Però poi a Monaco ci è andato: con il sacco a pelo nel fienile… !
«È stato bellissimo. Mi sono goduto le Olimpiadi come non avevo potuto fare né in Giappone né in Messico, essendo in quelle occasioni atleta impegnato in gara. Mi sono gustato ogni singola ora di ciascun giorno del programma olimpico. Ho visto tutto, è stato uno spettacolo meraviglioso, la medaglia d’oro di Graziano Mancinelli e quella di bronzo dell’Italia in salto ostacoli e quella d’argento di Alessandro Argenton in completo sono state imprese esaltanti!».
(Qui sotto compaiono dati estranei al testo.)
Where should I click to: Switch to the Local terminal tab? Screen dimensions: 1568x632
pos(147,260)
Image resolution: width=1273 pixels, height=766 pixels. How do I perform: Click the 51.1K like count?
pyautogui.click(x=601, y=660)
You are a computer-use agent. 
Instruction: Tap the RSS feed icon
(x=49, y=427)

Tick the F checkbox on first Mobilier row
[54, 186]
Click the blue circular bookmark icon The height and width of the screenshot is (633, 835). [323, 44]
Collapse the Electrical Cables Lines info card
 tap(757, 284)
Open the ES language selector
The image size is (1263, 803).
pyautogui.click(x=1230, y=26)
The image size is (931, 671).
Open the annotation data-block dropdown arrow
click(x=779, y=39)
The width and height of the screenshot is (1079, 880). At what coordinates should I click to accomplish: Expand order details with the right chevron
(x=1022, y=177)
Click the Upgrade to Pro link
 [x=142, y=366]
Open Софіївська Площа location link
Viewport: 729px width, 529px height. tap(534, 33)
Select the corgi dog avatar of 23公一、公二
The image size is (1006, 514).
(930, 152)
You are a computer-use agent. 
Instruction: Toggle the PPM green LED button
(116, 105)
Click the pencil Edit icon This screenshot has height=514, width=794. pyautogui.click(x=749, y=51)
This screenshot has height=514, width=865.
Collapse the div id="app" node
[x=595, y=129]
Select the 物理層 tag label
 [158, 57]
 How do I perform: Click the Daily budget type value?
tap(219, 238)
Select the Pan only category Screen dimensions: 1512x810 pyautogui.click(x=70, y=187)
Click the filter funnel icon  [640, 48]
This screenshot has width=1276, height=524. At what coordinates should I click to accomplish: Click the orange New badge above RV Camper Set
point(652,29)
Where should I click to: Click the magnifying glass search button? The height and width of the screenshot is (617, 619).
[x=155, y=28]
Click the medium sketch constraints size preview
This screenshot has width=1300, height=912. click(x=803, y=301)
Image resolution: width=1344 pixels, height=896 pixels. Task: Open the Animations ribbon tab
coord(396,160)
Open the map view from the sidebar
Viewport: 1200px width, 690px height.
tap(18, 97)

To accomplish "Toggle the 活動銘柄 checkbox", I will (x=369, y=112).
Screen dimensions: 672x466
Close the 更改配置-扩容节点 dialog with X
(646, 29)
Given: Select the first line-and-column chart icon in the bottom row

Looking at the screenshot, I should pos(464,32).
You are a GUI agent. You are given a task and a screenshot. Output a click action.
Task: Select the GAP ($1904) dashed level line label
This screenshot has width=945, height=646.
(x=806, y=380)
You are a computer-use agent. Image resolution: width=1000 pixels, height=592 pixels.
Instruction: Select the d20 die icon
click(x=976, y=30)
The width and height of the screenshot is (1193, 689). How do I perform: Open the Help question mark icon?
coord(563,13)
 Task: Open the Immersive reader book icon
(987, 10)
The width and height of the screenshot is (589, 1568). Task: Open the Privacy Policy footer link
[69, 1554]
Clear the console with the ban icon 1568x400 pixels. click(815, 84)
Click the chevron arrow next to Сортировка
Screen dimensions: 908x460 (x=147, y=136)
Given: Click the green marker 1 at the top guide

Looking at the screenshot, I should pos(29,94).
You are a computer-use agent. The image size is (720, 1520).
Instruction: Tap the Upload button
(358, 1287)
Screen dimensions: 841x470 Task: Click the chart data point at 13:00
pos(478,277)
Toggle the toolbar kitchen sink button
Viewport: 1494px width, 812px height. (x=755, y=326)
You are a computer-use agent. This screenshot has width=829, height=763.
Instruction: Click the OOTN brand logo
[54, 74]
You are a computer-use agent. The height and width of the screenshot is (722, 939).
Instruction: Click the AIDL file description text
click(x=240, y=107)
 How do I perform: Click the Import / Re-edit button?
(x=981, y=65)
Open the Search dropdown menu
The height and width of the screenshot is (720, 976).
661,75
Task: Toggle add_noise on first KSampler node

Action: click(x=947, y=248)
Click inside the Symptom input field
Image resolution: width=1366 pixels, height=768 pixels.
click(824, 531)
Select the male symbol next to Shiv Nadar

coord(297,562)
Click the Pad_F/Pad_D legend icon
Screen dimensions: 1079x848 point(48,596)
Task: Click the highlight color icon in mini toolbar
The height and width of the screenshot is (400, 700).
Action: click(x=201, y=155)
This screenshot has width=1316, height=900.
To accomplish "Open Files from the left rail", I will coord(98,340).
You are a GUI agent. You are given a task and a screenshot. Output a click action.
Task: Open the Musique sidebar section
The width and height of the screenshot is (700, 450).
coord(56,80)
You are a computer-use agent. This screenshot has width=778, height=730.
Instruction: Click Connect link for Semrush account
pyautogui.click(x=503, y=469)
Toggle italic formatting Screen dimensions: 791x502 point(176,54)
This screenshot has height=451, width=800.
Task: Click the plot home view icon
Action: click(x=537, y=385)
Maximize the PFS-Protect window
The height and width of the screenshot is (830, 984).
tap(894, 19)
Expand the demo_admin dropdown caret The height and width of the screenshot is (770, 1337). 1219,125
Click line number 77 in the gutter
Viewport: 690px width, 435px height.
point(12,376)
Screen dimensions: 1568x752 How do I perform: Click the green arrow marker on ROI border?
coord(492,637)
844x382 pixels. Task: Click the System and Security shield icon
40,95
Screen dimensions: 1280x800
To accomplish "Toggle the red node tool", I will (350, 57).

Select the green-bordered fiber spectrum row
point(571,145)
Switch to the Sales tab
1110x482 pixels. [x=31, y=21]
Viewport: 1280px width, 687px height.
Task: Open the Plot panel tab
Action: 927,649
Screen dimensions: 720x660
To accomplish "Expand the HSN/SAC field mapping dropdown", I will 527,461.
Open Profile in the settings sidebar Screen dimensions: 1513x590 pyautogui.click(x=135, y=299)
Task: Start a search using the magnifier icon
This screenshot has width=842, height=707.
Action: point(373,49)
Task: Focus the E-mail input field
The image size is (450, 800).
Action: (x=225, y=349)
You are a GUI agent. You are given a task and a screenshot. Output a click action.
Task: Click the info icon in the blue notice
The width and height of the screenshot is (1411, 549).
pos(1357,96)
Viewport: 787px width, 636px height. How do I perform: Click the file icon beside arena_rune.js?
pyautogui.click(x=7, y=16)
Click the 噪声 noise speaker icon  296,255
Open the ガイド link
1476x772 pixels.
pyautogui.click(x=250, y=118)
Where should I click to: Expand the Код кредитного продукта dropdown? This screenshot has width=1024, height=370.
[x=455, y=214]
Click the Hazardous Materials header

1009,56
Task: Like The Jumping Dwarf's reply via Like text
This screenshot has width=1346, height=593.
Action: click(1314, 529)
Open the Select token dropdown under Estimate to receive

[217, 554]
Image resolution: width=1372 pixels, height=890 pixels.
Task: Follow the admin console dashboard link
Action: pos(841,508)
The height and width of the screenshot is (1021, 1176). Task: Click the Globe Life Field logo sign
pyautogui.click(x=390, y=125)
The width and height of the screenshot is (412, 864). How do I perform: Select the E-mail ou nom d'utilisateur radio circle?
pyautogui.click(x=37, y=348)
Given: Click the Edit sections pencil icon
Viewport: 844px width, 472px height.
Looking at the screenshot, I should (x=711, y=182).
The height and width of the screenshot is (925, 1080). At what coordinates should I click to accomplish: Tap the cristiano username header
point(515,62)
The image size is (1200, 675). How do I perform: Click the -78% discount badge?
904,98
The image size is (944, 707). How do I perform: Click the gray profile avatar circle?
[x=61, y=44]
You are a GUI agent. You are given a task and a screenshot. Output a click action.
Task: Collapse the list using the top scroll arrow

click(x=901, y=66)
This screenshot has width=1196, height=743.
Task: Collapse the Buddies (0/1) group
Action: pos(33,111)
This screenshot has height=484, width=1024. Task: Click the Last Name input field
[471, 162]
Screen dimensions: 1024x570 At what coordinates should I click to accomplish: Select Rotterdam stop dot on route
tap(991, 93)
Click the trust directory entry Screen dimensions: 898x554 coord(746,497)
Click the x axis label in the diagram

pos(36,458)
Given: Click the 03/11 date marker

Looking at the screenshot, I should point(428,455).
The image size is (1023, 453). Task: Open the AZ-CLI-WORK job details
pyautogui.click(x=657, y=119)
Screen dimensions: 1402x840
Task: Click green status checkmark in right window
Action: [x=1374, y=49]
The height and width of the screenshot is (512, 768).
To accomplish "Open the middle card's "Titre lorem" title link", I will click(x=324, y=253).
In seguito si è definitivamente e completamente allontanato dal mondo dei cavalli, quanto meno nel ruolo di cavaliere.
«Sì, ho avuto anche alcuni problemi fisici a una caviglia che mi è stata bloccata e che quindi è del tutto irrigidita, quindi niente… Però pur se da lontano continuo a seguire tutto quello che succede, qui in Svizzera i concorsi ippici li vado a vedere, seguo molto insomma».
Non le manca un po’ l’Italia?
«I concorsi importanti italiani li vedo tutti grazie ai live streaming. Però l’Italia… molto, non poco… l’Italia mi manca molto, moltissimo. Sto veramente bene qui a Losanna, però mi manca Genova e mi manca la vita del nostro sport».